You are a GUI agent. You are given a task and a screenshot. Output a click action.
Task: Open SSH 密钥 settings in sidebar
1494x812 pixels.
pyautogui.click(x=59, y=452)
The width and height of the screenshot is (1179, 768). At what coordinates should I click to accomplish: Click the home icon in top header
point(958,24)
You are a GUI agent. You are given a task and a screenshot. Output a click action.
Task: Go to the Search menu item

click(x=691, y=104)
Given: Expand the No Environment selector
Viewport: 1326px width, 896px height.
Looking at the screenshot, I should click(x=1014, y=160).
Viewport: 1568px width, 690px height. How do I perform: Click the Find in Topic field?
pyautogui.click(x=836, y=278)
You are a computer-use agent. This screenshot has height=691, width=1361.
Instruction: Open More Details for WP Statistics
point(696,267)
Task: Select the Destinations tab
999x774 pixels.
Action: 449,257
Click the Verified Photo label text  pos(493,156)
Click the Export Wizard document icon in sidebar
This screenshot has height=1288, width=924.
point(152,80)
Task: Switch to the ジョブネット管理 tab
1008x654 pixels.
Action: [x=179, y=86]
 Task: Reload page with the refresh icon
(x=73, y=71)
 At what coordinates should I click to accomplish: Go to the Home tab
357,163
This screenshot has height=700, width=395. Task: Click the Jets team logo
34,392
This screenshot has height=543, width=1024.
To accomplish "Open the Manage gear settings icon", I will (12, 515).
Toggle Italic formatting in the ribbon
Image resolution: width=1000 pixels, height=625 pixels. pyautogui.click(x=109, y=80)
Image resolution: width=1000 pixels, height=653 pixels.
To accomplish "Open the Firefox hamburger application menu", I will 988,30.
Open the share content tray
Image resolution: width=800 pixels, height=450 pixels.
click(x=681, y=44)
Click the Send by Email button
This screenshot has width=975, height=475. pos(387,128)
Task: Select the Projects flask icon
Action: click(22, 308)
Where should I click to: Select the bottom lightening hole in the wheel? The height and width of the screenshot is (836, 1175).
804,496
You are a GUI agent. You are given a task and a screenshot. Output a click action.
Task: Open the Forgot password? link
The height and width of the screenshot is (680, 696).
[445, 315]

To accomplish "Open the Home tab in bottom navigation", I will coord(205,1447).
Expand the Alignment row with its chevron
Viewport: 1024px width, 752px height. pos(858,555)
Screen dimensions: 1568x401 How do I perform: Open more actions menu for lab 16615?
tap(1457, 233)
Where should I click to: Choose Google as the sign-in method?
•••
(課題文)
「At what coordinates should I click to accomplish: Go」を含む行から「Image resolution: width=1000 pixels, height=625」を含む行までを、一字一句変えずに書き写してください。

(解答例)
 At what coordinates should I click to accomplish: Go to the Home tab
357,163
This screenshot has height=700, width=395. Task: Click the Jets team logo
34,392
This screenshot has height=543, width=1024.
To accomplish "Open the Manage gear settings icon", I will (12, 515).
Toggle Italic formatting in the ribbon
Image resolution: width=1000 pixels, height=625 pixels. pyautogui.click(x=109, y=80)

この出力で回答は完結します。